Lack of blueprint may cost DOD
DOD doesn't have an adequate IT architecture to direct its financial management fixes, GAO says
"Information Technology: Architecture Needed to Guide Modernization of DOD's Financial Operations"
The Defense Department is risking billions of dollars as it fixes its financial management systems because the department does not have an adequate information technology architecture in place to direct its efforts.
Without this kind of "blueprint" to guide DOD investments, the military services and Defense agencies will continue to find themselves operating unique and nonstandard financial processes and systems, the General Accounting Office said in a report issued late on May 18.
An IT architecture, much like the drawings used for building a house, details an organization's current systems, its plans for future systems, and the standards and rules that govern how systems interact with one another.

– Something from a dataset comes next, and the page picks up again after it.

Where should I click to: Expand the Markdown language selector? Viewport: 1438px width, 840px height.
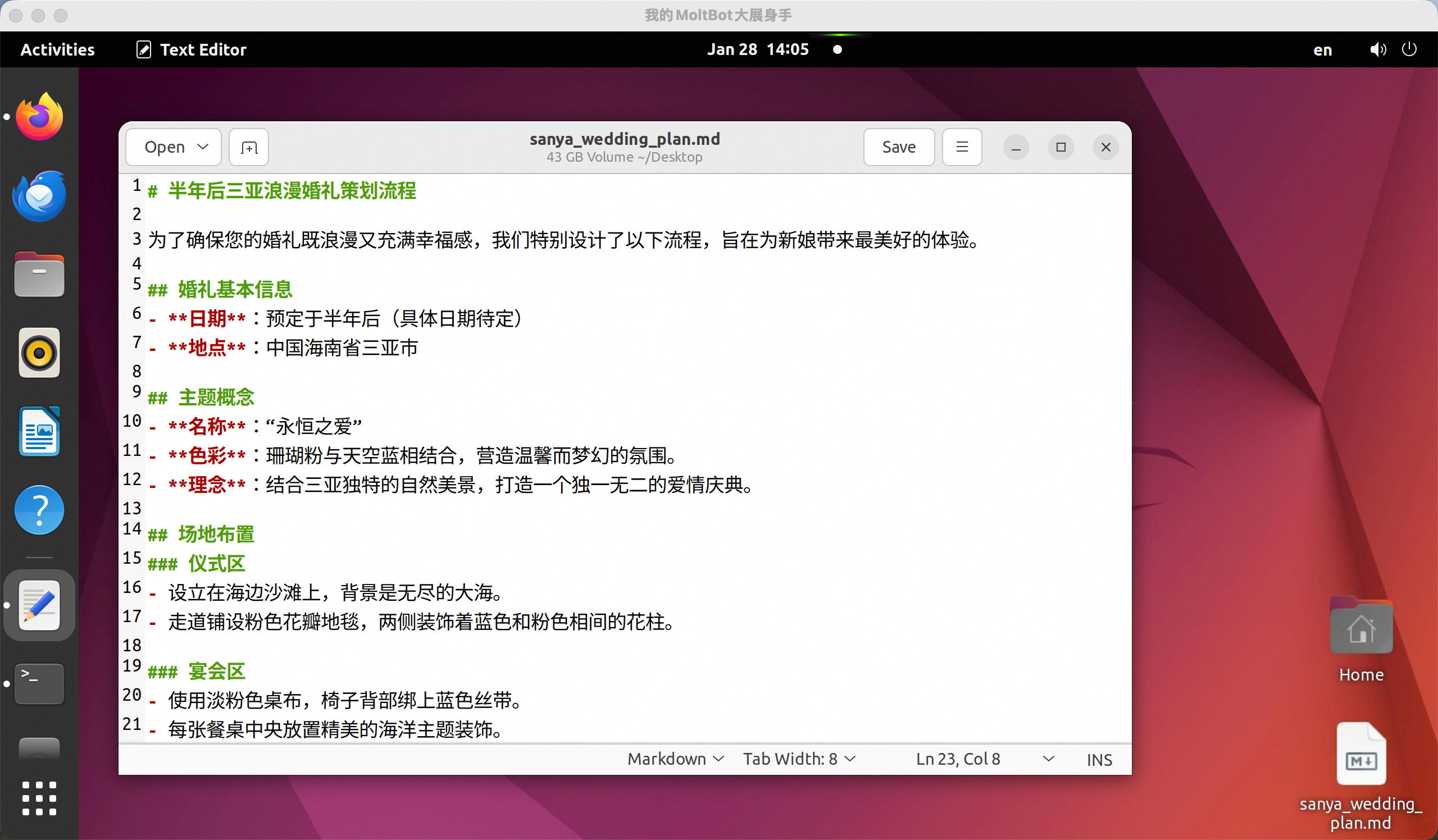tap(676, 759)
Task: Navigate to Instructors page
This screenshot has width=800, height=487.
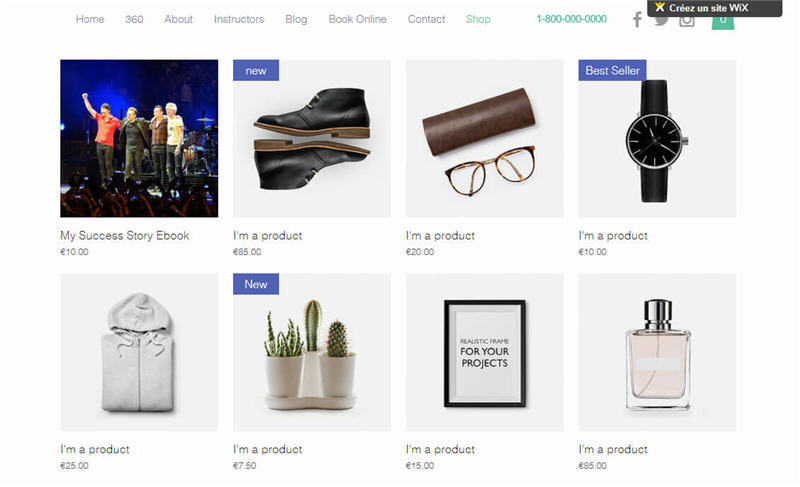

"DOD does not have a financial management enterprise architecture, and it does not currently have the management structures and processes in place to effectively develop, implement and maintain one," GAO said in its report, "Information Technology: Architecture Needed to Guide Modernization of DOD's Financial Operations."
"If DOD continues down this road, it runs the serious risk that its components will spend billions of dollars modifying and modernizing financial management systems independently from one another, resulting in DOD perpetuating an existing systems environment that suffers from duplication of systems, limited interoperability, and unnecessarily costly operations and maintenance," the report stated.
The DOD inspector general told lawmakers this month that the department will have to spend at least $32 billion to make financial systems compliant with financial accounting standards.
GAO praised some of DOD's efforts, including the development of a Financial Management Improvement Plan, seen as the department's vision of its future financial management operations.
Those efforts, however, fall short of a full financial management IT architecture, GAO said. Rather, DOD should use those efforts as part of a more detailed architecture.
GAO made several recommendations, including:
* Defense Secretary Donald Rumsfeld should issue a DOD policy that directs the development, implementation and maintenance of a financial management enterprise architecture.
* DOD should modify the Senior Financial Management Oversight Council to put senior executives in leadership positions.
* The department should make the council responsible for a financial management enterprise architecture and that components adhere to that IT architecture.
* The department should have the council serve as DOD's financial management investment review board, with authority to ensure that purchases fit the architecture.
In a response included as part of the report, DOD deputy comptroller Bruce Dauer noted that Rumsfeld has appointed independent teams to study critical aspects of DOD's operations — including financial management — and provide him with recommendations.
The GAO recommendations will be presented in conjunction with that team's findings.